A starter stakes proved a bit over her head, but once horses moved to the grass, Reversiontothemean was ready to be anything but average. On April 22, the public let the five-year-old mare off at 55/1 in an open $25K claiming turf mile on the Aqueduct grass. Gutsy to the wire, Reversiontothemean finished second in a four-way blanket finish, missing top honours by a nose.
Even off that big race, the public let Reversiontothemean off at 22/1 when she returned at the same level May 15. They had moved from Aqueduct to Belmont, and stretched out to a mile and a sixteenth. Her more recent Belmont lines, from the fall, had been less than impressive. But, she had shown that flash of form there the previous Spring. Her last-out second also proved she had guts.
She would have to find that resolve once again.
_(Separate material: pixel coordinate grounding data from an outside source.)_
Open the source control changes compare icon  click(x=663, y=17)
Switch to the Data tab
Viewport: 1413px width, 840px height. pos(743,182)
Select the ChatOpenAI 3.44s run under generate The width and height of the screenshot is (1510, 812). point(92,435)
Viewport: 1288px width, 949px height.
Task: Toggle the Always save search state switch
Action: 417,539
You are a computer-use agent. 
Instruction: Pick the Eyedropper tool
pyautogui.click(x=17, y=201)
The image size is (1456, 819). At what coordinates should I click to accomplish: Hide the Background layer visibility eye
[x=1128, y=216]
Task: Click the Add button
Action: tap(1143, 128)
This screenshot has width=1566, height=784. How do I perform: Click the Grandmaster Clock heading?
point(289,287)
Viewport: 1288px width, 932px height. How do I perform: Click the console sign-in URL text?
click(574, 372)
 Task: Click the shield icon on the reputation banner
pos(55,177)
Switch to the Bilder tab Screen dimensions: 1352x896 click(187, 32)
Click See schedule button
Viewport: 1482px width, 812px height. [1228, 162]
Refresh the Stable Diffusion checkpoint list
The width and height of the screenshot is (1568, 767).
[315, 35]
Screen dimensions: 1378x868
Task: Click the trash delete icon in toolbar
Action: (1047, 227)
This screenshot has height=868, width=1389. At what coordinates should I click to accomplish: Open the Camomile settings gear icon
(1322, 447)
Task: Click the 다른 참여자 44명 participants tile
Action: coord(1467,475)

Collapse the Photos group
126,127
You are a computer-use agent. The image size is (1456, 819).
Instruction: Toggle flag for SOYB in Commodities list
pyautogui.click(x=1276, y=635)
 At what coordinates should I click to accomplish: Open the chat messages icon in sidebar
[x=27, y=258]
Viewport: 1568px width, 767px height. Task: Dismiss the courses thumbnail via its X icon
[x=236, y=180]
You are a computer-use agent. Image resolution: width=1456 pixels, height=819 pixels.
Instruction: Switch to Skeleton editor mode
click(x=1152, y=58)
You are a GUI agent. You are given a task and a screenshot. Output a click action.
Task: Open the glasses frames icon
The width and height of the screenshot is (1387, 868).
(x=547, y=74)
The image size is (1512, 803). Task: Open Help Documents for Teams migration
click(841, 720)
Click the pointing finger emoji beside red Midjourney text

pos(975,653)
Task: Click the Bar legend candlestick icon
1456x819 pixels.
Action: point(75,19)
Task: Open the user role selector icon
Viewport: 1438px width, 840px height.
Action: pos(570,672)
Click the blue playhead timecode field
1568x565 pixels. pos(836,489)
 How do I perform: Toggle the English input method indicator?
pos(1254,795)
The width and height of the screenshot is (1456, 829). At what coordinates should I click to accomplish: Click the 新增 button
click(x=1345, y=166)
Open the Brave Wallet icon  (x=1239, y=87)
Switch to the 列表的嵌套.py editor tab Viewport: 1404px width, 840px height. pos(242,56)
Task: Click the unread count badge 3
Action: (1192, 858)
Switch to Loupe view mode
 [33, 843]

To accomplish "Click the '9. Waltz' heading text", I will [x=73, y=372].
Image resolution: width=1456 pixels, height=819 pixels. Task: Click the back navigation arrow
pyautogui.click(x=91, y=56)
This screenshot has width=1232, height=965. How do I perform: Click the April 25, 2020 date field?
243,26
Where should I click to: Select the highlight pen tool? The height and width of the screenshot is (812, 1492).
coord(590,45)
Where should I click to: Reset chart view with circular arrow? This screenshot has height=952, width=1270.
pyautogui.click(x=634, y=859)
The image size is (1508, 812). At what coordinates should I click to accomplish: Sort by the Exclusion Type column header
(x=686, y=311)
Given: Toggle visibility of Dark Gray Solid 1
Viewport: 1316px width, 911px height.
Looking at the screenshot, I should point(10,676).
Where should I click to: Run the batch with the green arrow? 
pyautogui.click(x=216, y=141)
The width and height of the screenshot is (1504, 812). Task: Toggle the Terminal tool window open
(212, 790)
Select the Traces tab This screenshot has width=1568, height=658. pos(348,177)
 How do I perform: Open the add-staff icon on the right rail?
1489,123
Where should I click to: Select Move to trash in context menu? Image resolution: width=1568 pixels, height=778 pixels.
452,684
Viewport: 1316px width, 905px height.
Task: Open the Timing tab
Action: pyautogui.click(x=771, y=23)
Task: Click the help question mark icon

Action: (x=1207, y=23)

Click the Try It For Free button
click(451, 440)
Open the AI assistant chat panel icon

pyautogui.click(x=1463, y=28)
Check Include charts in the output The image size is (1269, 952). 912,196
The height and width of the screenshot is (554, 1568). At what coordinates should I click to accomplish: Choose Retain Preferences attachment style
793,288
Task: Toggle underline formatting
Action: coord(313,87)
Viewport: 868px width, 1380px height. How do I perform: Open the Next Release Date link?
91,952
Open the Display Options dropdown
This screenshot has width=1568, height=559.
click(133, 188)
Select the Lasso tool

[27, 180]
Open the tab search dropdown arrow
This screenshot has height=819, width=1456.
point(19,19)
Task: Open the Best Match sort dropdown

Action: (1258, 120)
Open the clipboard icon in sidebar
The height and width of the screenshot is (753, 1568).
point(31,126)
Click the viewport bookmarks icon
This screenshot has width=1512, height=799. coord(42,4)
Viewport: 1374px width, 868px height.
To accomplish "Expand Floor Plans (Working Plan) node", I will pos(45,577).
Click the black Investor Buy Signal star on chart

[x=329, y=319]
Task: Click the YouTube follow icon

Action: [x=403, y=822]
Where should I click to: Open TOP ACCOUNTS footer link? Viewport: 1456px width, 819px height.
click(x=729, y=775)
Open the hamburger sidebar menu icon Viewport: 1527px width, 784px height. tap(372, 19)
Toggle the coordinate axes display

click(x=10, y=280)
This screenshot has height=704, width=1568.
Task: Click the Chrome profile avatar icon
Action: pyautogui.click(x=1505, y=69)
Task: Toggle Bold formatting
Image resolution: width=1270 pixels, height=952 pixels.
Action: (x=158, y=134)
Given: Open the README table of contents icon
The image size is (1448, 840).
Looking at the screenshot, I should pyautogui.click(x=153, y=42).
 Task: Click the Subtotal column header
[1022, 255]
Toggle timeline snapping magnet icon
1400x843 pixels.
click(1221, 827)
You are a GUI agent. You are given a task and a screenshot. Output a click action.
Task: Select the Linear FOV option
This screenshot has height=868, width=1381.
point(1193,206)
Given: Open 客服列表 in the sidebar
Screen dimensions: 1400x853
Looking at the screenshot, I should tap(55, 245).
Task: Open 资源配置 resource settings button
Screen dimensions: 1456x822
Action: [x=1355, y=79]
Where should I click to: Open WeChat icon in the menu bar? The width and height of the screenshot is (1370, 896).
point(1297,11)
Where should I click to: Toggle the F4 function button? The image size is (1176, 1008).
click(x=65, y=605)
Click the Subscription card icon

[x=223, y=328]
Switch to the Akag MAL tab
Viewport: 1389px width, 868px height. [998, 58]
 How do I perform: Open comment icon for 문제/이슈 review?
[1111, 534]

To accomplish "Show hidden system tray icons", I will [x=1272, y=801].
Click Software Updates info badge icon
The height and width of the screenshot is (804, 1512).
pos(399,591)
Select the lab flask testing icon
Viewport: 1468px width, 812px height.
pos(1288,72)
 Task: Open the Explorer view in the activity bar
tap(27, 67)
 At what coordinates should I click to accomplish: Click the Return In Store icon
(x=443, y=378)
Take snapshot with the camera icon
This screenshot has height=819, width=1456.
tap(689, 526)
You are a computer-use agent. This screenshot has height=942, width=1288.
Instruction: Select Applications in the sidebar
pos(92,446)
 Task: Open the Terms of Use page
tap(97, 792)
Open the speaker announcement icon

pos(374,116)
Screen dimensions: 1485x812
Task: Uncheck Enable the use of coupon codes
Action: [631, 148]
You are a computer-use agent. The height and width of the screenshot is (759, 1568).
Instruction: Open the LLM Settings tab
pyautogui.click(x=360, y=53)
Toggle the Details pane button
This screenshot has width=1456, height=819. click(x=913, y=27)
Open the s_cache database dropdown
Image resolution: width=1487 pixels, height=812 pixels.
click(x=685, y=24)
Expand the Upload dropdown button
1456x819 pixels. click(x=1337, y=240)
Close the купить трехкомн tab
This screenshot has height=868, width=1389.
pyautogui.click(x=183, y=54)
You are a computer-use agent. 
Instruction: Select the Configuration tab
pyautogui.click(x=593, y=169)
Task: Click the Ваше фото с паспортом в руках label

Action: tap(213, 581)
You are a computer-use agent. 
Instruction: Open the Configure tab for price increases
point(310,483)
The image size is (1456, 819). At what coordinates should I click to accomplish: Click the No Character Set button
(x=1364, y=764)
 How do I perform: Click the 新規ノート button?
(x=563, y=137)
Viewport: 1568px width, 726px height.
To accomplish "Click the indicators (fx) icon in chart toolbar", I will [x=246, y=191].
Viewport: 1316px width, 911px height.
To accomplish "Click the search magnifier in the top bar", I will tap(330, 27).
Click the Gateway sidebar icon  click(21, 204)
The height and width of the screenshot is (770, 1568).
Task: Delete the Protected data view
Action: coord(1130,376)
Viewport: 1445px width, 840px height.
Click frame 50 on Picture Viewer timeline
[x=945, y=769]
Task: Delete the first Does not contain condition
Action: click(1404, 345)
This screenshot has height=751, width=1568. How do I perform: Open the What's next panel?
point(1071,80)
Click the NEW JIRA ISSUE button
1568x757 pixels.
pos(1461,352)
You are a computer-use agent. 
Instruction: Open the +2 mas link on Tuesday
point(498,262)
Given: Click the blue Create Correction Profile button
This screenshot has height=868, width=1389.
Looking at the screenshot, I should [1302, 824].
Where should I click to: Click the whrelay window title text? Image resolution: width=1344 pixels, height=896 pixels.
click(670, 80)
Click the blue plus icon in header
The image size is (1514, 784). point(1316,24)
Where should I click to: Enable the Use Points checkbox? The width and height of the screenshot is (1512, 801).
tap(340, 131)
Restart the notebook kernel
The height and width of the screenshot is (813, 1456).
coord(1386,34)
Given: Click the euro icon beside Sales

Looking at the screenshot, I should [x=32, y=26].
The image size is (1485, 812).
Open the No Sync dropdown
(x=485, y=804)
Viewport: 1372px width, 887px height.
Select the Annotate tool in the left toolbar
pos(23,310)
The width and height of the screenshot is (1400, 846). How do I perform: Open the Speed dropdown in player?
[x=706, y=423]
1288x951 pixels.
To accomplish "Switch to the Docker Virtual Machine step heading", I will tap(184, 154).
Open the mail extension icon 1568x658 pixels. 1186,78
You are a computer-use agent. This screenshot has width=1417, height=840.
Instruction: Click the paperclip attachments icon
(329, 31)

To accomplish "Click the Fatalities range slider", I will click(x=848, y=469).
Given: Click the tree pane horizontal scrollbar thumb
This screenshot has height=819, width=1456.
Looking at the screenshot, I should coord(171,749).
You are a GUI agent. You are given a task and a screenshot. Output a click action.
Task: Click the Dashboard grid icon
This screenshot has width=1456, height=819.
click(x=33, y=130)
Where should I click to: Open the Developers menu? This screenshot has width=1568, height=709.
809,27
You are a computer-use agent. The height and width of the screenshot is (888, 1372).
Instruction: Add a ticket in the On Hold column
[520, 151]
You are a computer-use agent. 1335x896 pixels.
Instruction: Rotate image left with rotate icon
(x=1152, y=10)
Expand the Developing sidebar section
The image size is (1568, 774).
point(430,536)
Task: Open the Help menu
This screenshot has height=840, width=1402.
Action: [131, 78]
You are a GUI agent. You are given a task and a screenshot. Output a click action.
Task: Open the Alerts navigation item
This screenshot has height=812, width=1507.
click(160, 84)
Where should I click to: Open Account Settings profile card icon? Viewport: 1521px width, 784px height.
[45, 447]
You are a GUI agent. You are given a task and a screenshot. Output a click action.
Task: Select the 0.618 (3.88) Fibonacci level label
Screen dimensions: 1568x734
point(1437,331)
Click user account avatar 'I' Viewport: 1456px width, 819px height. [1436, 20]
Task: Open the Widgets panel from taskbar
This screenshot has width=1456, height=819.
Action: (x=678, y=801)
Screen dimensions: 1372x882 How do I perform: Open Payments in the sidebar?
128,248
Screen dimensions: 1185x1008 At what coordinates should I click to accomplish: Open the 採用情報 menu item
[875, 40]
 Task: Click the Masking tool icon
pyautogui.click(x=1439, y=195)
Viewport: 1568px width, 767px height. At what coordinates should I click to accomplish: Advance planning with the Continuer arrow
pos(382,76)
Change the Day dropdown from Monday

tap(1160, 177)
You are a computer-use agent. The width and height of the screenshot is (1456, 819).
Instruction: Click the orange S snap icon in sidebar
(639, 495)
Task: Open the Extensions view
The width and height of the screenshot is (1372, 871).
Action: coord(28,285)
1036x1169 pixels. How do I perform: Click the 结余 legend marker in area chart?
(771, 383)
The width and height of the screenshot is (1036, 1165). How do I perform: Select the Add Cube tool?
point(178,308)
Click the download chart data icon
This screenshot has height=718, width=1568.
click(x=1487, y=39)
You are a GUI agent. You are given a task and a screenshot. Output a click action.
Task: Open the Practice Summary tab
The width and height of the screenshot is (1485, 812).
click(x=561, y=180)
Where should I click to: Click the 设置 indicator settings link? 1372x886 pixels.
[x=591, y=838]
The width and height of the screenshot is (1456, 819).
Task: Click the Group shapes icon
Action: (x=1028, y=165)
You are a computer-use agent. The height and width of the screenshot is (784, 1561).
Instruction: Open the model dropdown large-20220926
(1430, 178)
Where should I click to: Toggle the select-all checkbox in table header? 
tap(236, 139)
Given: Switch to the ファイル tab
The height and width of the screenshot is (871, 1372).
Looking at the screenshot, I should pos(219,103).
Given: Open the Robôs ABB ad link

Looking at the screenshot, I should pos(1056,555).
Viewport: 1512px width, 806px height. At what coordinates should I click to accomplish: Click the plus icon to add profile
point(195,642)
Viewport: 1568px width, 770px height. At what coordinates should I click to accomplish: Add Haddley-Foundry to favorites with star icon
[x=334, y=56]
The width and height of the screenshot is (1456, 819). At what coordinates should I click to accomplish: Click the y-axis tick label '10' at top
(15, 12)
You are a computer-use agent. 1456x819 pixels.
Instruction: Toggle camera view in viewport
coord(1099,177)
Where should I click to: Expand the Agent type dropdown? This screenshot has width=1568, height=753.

Wildly Good Lookin was sharp early, winging it several lengths ahead of the rest of the field. Reversiontothemean was well off the pace, and wide thanks to her far-outside post draw. Though she was never able to tuck in and save ground, she gradually advanced as the field proceeded down the backstretch. She moved into eighth…seventh…sixth…
Bargaining Table, the 2/1 favourite, made her advance through the far turn. Come the furlong pole, the leader relented, and Bargaining Table took over. Reversiontothemean still chased in fourth: edging along, improving, still wide, still with a length and a half to make up.
Reversiontothemean had the jump on Littlemissperfect, who only commenced her rally from the clouds come shallow stretch. She willed her way past Red Letter, who was trying to rally from third. Reversiontothemean kept pushing forward.
The longshot and the favourite crossed the wire together. Reversiontothemean had the momentum, but had it been enough?
The slow motion replay told the story. A jump before the wire, it looked like Reversiontothemean got her nose in front. The win photo (Race 4) bore it out. She got there.
Reversiontotheman has run eight more times since her gutsy victory at Belmont in May. She has not won, but has hit the board in three of those starts, including a second-place finish in a four-horse blanket at Belmont on October 20.
The public has finally realised that she is a better horse than the public gave her credit for earlier this year. Except for a salty allowance-optional tilt at the Spa, Reversiontothemean has not gone off at odds longer than she did in her last win. Owners and trainers have realised it, too; she has been claimed out of two of her last three starts.